The wagon awaited them, with the horses hanging their heads, shifting their weight from side to side. Karis said to one of the Paladins, “I’ll walk.”
Zanja put a hand upon the Paladin’s arm before he could begin a pointless protest. “Master Paladin, she’s finished with pretending to be manageable.”
He uttered a snort, the first sign of humor in any of these grim Paladins. At Zanja’s side, Emil said quietly, “If you please, Farber, drive the wagon.”
“Of course, Emil,” he said.
Karis and Emil began the tedious bidding of farewell, a Shaftali custom Zanja could participate in if she had to but would never understand. The Ashawala’i had merely bidden each other farewell, and only made a ritual of it when they knew they would never see each other again. Perhaps this was the custom of a people who expected every day to be their last. And when the Sainnites encountered it in this distant land, they had not recognized it as their own.
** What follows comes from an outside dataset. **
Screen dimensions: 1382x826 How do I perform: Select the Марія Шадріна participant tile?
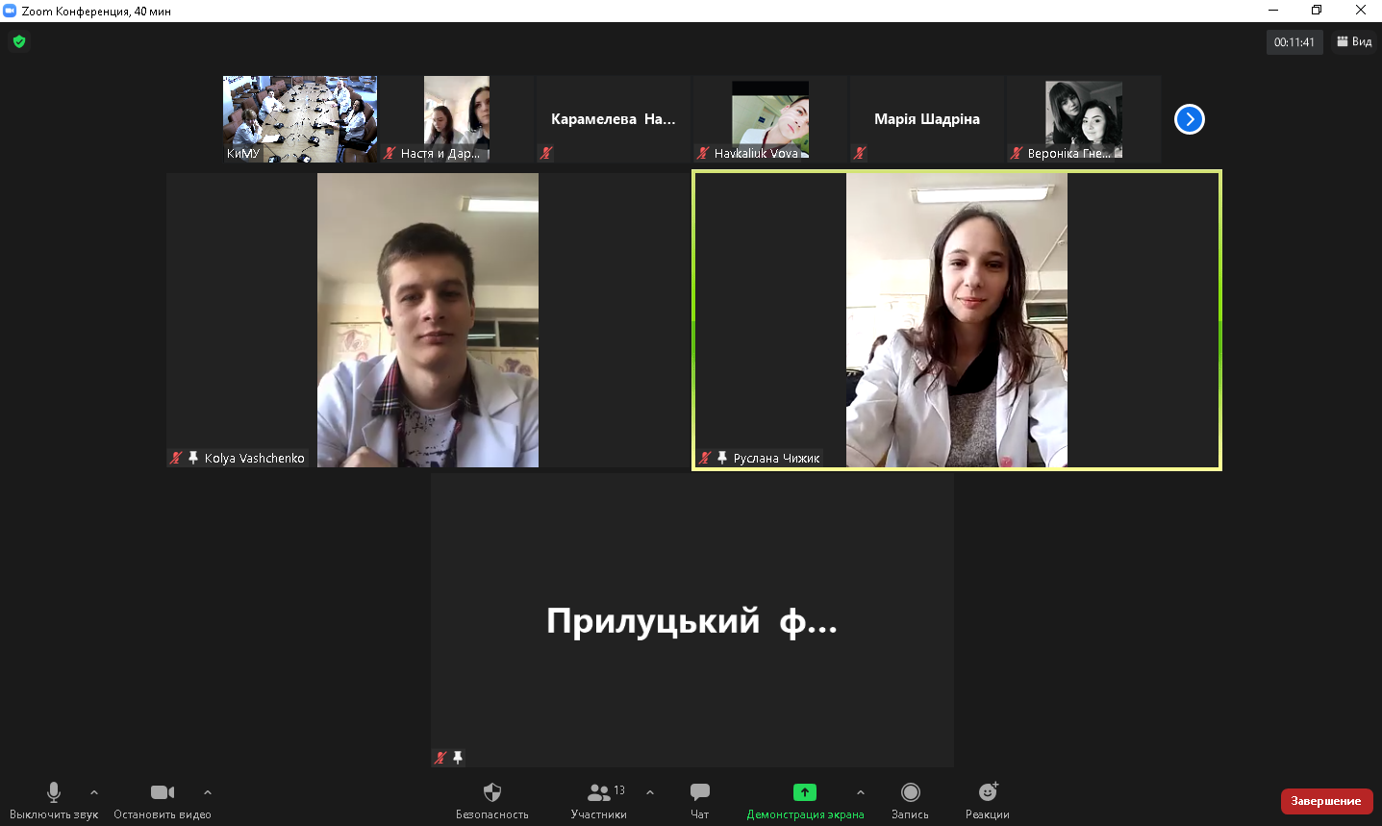(x=927, y=119)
Clement took Seth’s hand and spoke to her, bidding her a private farewell, Zanja thought. But they looked into each other’s eyes, and then Seth turned her head to say over her shoulder, “I’ll come to Travesty in the morning. Would someone call the Peace Committee together for breakfast with me?”
“I’ll do it,” said Zanja.
“That won’t be necessary,” said Gilly. “The committee is here in the garrison, all of them, scattered in various companies. I’ll send some notes around and have all of them meet you somewhere.”
Seth stared at him, and then looked at Emil, as if to ask whether it was really true. Emil said, “I’ll have Garland send over some decent food for you.”
“It took those two long enough,” Karis muttered, as they started into the city behind the rattling wagon, with the other Paladins walking close to her. Her bandaged feet were in slippers that someone at High Meadow Farm had hastily made for her. She was not limping, though she was walking very carefully. Her feet had bled all over Shaftal in the last few months, and many a farmer would soon be surprised by the inexplicable fertility of fields she had crossed.
Emil took Zanja’s elbow. A lamp burned on a nearby corner, and she saw tears shining on his face. “Gods know you’ve got plenty to weep about,” she said.
“Saleen,” he said. “Of course he’s dead. But I still expected to see him.”
A raven must be killed and fed to the general so she will continue to live in agony. A tribe must be sacrificed to guarantee the survival of all tribes. The present moment comes to us through unnoticed actions of the past—too many to count, mostly unknown and unnoticed, and sometimes unavoidably terrible. We give ourselves up to the future, one drop of blood at a time, whether we choose to do it or not. That is the truth, Zanja thought, little though we can endure it.
Karis said, “I might have sent for you right away. I might have stayed with Clement when I thought Zanja was dead.” She was talking, Zanja realized belatedly, to Norina, who walked beside her.
Norina said, “I’m tired, not angry. You are the G’deon. You did what you did.”
They took several careful steps, and the Paladins behind them, too exhausted to pay proper attention, began to outpace them, then realized what they were doing and fell back. Fortunately, their ineffectual protection was not necessary.
Norina said, “If you had been more rational, we’d have had the same outcome, though perhaps with less anxiety and effort.”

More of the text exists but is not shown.